Boyle orchestrates it all with a steady hand, creating stunning visuals with composition, editing, (especially the numerous chase scenes on foot), and tempo changes. He adds mood with a stellar soundtrack, (I’m enjoying it as I write), and allows his actors to breathe free and give some powerfully natural performances. You have to give all those involved, (perhaps a little more to Loveleen Tandan who helped direct the Indian sequences) credit for controlling three different actors as each of our three leads. All of them stay true to the character, never allowing you to believe they aren’t the same person just at different stages of their lives. Straight across the board, Jamal, Salim, and Latika are three-dimensional people trying to survive no matter what they must do. I really enjoyed the youngest Salim, Azharuddin Mohammed Ismail, with an infectious and mischievous smile when he tricks his brother, and also the middle incarnation by Ashutosh Lobo Gajiwala, a boy at the crossroads of a path towards salvation or a descent ending with an eternity in the slum. Freida Pinto’s oldest Latika is wonderful as the troubled girl knowing only the kindness of one man, a man that she pushes away in fear of his death should they run away. However, it is Dev Patel’s Jamal that steals the show. With his blank stare and unceasing drive to find his love, Patel pushes on through it all. Severing ties and mending others to get closer to his dream, this young man never strays from his quest. You can see the wheels turning behind his eyes, calculating his next step.

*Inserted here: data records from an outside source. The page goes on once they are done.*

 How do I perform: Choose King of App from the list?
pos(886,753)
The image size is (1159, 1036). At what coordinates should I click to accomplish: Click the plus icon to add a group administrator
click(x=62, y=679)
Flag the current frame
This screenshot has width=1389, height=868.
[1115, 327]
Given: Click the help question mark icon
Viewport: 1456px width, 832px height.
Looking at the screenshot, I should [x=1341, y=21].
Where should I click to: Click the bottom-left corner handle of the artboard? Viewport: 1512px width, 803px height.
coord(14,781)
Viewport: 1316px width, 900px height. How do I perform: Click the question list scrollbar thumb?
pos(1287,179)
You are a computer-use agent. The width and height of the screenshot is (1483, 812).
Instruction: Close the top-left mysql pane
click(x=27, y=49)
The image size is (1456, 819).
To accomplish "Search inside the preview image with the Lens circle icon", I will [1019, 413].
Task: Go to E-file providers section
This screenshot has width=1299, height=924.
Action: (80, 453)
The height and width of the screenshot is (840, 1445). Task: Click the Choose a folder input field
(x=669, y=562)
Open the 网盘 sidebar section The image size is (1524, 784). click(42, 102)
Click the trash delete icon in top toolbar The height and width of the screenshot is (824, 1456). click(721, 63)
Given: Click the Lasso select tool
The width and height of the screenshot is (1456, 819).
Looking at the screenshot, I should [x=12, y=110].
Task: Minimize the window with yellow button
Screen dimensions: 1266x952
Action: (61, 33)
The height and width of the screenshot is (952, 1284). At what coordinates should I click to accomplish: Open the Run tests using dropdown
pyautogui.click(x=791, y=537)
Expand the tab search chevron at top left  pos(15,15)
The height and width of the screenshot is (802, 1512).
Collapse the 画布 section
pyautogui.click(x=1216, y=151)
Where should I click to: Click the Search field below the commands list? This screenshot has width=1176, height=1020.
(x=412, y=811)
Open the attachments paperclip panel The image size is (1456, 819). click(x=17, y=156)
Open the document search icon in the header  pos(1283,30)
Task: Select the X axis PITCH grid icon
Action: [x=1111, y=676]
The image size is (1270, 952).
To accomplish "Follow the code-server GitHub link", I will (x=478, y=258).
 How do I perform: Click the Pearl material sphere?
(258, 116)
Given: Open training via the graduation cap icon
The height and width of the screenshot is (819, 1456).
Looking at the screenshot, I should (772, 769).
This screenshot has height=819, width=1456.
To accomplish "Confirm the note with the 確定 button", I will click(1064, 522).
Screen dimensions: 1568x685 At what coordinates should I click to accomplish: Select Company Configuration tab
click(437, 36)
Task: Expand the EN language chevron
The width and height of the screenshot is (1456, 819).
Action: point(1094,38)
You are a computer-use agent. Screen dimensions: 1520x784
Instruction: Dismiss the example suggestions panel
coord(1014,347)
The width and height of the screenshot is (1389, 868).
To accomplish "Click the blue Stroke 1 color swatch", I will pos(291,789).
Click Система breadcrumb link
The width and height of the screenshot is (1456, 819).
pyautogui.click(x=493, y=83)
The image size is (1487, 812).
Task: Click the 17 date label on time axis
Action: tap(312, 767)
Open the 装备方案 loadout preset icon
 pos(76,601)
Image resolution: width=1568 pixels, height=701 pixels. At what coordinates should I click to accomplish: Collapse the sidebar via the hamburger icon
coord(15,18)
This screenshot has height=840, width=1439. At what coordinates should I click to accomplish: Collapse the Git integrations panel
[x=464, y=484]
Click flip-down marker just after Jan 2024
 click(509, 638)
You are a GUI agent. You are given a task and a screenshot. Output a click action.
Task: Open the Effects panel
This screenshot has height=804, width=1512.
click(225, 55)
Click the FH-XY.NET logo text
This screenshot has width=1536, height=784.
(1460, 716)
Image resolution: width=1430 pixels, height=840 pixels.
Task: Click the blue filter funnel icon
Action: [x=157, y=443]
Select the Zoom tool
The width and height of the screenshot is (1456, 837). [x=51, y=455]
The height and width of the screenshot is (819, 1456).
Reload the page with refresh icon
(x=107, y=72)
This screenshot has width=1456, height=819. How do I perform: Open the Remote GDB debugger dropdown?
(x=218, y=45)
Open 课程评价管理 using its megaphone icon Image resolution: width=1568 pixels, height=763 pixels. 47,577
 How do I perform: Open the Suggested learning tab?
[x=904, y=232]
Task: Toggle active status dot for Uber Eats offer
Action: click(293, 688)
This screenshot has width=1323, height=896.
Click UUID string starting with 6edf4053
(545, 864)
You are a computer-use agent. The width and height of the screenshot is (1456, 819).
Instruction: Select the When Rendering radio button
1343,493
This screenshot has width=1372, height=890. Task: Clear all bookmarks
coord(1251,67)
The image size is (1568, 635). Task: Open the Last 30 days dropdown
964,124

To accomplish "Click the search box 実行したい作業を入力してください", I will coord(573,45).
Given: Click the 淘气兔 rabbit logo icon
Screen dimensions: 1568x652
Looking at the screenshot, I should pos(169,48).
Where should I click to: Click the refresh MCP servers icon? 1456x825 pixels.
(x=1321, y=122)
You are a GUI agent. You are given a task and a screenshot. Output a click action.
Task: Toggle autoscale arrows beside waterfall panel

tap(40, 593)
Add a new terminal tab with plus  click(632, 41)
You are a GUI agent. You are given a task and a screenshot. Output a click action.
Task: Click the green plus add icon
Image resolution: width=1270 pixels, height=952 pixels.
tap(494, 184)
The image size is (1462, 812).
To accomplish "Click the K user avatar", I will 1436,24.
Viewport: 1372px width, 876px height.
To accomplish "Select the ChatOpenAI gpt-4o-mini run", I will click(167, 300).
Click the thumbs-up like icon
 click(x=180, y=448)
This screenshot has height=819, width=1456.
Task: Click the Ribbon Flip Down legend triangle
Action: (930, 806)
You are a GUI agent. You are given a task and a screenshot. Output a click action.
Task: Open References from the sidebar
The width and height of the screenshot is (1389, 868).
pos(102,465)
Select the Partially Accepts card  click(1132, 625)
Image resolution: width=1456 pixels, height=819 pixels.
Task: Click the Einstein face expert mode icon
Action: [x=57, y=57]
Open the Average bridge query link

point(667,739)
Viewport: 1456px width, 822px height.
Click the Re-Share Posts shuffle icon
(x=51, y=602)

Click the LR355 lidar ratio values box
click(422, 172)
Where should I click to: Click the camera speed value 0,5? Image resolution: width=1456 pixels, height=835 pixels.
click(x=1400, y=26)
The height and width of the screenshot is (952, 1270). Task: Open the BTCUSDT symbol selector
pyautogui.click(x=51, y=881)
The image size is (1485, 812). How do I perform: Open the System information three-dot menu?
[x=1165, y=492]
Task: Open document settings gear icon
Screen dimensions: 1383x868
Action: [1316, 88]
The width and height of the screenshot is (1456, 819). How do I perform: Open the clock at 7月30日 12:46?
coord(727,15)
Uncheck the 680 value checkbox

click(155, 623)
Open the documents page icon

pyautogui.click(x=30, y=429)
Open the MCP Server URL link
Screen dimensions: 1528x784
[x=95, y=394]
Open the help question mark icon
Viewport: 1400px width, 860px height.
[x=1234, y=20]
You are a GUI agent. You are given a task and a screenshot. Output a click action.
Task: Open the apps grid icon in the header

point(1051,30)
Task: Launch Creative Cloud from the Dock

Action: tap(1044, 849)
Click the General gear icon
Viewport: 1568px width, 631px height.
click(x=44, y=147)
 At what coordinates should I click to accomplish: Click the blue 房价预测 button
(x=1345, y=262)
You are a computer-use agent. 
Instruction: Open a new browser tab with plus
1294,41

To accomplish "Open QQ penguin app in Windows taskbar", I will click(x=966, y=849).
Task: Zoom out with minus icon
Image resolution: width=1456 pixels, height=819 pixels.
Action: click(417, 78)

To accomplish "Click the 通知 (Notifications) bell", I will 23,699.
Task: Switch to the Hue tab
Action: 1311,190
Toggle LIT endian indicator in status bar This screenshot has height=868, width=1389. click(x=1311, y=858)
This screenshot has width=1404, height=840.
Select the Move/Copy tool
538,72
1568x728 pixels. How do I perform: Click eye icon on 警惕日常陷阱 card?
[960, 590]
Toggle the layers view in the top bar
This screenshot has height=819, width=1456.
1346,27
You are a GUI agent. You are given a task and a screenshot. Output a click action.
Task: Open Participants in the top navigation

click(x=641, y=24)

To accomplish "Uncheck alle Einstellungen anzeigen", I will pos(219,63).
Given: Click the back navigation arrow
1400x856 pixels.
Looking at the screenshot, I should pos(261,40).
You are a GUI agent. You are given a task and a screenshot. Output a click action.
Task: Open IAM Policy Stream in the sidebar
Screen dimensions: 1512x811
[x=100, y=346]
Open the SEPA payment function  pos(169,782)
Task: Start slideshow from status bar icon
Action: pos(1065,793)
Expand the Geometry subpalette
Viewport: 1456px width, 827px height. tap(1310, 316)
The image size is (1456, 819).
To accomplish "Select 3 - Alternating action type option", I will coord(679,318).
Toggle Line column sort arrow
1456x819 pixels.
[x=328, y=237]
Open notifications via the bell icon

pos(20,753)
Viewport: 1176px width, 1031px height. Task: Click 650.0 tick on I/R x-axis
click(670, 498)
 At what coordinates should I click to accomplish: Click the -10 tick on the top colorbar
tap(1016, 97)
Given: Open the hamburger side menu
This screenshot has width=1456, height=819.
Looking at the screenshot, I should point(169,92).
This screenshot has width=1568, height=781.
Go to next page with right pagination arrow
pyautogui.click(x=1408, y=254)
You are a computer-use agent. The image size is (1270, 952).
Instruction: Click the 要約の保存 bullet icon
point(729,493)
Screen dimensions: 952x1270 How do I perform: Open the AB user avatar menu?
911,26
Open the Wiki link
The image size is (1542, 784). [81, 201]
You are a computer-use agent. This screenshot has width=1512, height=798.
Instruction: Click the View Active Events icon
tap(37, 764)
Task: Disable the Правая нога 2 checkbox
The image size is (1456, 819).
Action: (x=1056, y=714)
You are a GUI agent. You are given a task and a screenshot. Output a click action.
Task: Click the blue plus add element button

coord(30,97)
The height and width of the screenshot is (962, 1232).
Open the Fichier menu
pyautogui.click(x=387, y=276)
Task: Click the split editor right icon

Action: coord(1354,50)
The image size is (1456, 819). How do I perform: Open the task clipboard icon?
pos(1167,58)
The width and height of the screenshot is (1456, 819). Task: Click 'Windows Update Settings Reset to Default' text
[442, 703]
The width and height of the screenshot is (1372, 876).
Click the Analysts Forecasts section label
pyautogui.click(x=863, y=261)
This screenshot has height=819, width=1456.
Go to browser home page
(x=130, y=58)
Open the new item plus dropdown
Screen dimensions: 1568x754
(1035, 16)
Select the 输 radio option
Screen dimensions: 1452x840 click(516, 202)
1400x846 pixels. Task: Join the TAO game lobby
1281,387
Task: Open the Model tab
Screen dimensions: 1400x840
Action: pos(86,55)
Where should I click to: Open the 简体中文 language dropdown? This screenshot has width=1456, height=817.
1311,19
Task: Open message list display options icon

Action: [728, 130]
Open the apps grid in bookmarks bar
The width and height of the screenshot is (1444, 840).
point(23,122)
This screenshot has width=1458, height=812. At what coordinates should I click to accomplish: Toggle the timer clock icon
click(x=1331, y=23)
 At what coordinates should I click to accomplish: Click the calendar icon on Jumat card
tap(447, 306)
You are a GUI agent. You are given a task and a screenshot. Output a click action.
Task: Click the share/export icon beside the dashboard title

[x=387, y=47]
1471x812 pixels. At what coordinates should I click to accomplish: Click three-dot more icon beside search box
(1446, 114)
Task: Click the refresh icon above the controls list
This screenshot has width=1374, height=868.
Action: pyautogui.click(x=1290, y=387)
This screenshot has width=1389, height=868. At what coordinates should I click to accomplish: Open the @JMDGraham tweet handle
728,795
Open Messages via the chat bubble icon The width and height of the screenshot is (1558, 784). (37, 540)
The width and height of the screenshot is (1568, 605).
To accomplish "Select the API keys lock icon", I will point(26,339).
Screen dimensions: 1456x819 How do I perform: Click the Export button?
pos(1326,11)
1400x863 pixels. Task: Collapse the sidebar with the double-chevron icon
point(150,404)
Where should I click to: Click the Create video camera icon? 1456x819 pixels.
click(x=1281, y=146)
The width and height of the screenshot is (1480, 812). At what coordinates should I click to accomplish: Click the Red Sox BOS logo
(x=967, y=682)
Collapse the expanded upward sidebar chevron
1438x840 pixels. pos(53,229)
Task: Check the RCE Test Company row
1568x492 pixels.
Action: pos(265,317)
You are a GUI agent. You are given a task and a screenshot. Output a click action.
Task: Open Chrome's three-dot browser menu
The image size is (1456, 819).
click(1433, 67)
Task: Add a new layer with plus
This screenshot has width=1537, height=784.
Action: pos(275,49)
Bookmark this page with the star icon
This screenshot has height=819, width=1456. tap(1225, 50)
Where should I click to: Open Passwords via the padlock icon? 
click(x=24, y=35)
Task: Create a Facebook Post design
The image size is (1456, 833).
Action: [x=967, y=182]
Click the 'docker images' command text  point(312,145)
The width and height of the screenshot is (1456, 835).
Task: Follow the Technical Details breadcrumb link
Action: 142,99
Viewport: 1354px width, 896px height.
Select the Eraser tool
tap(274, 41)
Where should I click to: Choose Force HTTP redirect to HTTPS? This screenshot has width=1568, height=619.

A tale of destiny and striving to be good, Slumdog Millionaire is an uplifting parable showing how karma works. Everything happens for a reason and nothing is left to chance. Perhaps it is all written, but that doesn’t make the journey any tougher to endure. Jamal could have understandably given up at many times in his life, but his drive would not allow him that convenience. Conquering all odds by coming from the streets, to the point he didn’t even know Ghandi’s face was on his own country’s currency, Jamal gets the chance at a fortune and an opportunity to finally be free. I seriously found myself hoping he’d get the final question correct—it engrossed me that much. You’ll have to watch yourself to find out.
Also, don’t forget to stay and watch the Bollywood number during the end credits … a little treat for all you Indian cinema lovers out there.